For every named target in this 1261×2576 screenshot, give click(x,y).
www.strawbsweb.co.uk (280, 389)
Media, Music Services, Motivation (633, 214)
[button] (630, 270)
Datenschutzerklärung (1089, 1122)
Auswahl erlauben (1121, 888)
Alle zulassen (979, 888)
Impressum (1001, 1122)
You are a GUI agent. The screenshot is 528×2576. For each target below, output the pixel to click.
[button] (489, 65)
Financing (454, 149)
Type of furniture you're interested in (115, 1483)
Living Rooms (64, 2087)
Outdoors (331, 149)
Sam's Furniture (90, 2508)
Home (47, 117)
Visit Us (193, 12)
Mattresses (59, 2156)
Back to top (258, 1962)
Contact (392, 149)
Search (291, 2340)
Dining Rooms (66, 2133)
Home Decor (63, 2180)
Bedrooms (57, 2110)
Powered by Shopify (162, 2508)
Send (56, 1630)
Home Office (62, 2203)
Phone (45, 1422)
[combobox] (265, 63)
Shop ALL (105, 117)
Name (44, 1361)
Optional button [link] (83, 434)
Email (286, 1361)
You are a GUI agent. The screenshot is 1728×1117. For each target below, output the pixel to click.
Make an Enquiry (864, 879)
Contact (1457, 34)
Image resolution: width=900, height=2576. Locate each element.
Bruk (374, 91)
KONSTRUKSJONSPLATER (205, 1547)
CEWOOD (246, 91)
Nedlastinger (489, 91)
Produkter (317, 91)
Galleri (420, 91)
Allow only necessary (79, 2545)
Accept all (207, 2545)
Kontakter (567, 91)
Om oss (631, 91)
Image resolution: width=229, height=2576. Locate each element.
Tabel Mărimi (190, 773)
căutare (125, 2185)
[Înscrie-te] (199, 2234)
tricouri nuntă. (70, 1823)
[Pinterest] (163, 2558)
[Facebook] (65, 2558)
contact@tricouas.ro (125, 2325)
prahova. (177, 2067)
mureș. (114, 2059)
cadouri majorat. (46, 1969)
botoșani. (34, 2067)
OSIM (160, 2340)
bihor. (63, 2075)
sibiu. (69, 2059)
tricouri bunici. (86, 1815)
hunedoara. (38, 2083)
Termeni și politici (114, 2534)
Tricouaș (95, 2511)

WORK TASK - Only the lines from the one containing "OSIM (160, 2340)" to the end of the records should be repeated, exactly as they appear.

SOLUTION -
OSIM (160, 2340)
bihor. (63, 2075)
sibiu. (69, 2059)
tricouri bunici. (86, 1815)
hunedoara. (38, 2083)
Termeni și politici (114, 2534)
Tricouaș (95, 2511)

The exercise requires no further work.